No. They had an election and the people in charge of it claim there were no miscounts. The distinction is important.
With electronic voting machines, in the best of all possible circumstances (open source code) only a very small portion of the population is able to truly understand and verify it, and an even tinier portion of people are able to verify that the code that's available to the public is actually the code that is running on the machines when voters use them. The people who are in the position to verify that either A) have absolutely no idea how to do so, or B) are the people who would have installed the incorrect software in the first place.
If you make the machines output a physical copy of the vote which the voter then verifies then the situation is improved, but with a purely electronic voting system the entire thing is FUBAR.
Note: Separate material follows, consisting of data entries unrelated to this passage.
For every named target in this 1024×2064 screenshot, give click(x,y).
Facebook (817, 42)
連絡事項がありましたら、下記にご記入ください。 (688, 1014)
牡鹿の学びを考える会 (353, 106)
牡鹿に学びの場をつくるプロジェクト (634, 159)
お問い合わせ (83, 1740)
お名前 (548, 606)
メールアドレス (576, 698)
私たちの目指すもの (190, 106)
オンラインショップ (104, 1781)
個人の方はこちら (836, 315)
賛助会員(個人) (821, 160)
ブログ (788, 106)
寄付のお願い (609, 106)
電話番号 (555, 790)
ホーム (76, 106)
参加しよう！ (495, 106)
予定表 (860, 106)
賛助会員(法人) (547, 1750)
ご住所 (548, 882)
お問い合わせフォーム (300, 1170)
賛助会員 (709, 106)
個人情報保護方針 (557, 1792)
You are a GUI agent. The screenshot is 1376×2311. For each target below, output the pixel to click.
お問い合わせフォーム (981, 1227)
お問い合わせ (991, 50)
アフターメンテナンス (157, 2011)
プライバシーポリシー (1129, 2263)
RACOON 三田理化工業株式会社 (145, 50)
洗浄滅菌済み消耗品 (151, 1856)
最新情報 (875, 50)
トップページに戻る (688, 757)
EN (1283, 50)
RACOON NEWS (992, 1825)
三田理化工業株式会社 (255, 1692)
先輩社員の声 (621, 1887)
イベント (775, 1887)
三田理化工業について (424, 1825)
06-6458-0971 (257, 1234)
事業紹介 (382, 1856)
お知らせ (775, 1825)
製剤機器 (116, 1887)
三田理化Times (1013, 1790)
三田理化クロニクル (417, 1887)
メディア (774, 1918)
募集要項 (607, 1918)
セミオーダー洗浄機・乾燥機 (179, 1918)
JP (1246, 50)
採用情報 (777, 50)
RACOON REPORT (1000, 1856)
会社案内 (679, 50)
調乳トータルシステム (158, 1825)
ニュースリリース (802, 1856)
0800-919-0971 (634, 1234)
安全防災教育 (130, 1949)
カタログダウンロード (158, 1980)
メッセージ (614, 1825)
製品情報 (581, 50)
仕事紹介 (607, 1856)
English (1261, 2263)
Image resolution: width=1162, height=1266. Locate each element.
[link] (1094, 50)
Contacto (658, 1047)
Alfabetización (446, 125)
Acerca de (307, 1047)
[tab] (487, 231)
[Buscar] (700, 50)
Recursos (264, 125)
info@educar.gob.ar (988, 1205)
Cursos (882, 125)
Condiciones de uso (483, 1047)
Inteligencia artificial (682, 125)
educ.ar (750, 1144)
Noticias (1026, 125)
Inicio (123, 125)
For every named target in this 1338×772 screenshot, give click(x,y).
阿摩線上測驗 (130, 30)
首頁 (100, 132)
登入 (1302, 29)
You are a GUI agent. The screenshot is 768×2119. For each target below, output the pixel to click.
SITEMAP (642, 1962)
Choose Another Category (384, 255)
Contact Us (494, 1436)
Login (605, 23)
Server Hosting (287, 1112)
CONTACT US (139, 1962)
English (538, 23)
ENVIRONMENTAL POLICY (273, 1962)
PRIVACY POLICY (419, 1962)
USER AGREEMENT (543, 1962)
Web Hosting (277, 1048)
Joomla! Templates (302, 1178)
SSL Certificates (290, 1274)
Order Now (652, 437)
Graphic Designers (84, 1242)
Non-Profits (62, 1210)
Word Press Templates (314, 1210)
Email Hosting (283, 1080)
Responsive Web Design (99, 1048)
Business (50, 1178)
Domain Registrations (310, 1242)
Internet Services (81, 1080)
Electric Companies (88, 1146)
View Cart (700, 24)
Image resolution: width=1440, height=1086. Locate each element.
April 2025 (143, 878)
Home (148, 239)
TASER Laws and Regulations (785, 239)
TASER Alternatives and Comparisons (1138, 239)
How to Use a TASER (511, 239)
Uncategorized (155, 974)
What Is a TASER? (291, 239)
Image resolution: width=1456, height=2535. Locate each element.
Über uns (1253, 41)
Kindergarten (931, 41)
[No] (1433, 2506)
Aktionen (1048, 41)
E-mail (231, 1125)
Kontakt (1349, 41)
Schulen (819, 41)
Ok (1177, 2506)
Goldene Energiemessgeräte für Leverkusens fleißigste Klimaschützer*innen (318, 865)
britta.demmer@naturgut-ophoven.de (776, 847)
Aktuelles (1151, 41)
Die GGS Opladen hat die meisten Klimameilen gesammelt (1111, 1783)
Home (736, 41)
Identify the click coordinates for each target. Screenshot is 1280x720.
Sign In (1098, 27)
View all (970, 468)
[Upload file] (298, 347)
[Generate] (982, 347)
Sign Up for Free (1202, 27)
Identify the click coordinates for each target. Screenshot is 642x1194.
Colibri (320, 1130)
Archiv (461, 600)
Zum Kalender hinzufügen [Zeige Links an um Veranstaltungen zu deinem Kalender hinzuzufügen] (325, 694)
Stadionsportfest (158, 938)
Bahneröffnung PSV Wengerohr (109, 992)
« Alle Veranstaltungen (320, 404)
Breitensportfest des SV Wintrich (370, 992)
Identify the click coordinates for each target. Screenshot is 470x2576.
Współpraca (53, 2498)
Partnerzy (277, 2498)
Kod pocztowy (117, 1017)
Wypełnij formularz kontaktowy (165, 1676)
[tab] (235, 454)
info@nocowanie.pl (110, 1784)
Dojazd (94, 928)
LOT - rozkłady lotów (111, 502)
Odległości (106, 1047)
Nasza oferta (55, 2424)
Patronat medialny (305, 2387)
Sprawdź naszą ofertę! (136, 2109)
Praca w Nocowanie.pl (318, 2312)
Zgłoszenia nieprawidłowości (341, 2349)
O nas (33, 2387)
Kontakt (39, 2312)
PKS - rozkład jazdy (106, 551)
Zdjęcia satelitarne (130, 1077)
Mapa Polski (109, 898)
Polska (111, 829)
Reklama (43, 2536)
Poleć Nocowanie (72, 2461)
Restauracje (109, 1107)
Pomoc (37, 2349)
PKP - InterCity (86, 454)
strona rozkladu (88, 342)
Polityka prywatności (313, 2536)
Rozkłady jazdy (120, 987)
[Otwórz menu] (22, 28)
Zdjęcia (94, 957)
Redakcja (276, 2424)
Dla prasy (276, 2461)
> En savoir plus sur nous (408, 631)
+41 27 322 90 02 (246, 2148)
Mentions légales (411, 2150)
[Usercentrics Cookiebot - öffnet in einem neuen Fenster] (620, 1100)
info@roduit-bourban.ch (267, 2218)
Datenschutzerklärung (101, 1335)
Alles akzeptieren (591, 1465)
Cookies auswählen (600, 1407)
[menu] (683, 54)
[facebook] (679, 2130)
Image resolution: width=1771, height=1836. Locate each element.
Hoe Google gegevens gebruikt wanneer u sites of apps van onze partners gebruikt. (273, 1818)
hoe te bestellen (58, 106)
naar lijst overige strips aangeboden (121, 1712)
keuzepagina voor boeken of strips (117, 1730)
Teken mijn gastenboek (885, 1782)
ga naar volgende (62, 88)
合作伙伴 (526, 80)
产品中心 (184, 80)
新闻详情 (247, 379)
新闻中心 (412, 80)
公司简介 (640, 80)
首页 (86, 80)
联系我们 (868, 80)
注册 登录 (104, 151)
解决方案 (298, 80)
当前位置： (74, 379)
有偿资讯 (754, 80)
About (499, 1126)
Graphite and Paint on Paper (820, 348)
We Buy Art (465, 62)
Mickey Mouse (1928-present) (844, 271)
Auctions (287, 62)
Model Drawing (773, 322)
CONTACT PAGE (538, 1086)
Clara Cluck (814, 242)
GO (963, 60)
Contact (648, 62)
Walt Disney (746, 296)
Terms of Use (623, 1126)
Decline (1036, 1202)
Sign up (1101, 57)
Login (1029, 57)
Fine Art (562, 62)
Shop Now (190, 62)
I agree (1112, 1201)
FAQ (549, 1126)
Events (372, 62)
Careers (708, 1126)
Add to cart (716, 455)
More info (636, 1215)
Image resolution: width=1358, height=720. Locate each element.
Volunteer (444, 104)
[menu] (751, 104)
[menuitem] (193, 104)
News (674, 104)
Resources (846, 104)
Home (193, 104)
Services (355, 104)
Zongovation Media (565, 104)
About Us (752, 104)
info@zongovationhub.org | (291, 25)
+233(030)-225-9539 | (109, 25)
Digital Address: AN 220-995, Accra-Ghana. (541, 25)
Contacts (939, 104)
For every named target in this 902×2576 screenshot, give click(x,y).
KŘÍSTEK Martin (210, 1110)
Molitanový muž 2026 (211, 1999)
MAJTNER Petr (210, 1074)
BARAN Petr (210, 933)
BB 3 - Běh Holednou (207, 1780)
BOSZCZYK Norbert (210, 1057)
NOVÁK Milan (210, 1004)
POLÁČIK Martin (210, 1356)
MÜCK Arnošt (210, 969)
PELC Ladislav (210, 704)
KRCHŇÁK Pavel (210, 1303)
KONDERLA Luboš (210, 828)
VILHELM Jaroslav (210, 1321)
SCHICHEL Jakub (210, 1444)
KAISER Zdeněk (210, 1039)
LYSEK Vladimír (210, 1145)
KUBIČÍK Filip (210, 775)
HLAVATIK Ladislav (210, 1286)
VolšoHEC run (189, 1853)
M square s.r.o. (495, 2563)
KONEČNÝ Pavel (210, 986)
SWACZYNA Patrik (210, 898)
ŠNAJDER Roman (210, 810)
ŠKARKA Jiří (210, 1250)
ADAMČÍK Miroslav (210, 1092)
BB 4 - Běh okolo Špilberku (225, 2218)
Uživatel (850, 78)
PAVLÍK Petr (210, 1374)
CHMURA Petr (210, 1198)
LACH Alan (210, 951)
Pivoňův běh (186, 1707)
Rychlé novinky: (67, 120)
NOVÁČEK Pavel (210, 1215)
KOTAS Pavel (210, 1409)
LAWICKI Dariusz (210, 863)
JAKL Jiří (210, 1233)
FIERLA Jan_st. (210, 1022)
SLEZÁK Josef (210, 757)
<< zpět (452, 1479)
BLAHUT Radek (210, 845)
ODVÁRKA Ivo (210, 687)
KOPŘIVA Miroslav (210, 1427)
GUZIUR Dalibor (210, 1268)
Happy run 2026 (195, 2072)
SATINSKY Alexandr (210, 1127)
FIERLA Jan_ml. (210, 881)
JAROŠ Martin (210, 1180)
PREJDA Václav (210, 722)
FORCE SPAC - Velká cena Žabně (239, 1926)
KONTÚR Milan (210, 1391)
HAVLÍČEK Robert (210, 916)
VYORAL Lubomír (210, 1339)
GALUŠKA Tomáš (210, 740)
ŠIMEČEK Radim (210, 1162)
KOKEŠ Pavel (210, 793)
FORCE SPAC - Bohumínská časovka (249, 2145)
"linux is just DOS with a UNIX like syntax" -- Galactic Dominator (944134)
I used to be a deputy director at a board of elections in Ohio. The county used Diebold machines.
These systems are drastically more expensive than the older method of voting; there is absolutely no cost savings, whatsoever. It is not uncommon for poll workers to break the systems because of their ignorance or carelessness in working with the hardware. A broken Diebold voting system is VERY expensive to correct. The old systems? Cheap as dirt and easy to replace.
The likelihood of a major problem is far greater with the Diebold systems than with the older stuff. Trying to get octagenarian poll workers to successfully use hardware that they've used only a few times ever, and with little training 6 weeks prior to the election? Yah...good luck with that.
And uniformity across counties using the hardware? Hah! In the county where I worked, one single individual wrote software to "assist" in tallying the votes. I have no idea what the software did because he refused to document the software, and he refused to comment his code EVER. After he left the office he CONTINUED TO UPDATE THE SOFTWARE. I tried to figure out what it was doing by staring at the code, but that's tough when the code changes every day and the author refuses to explain even the broad outlines of how it works.
I could go on and on...but you get the idea.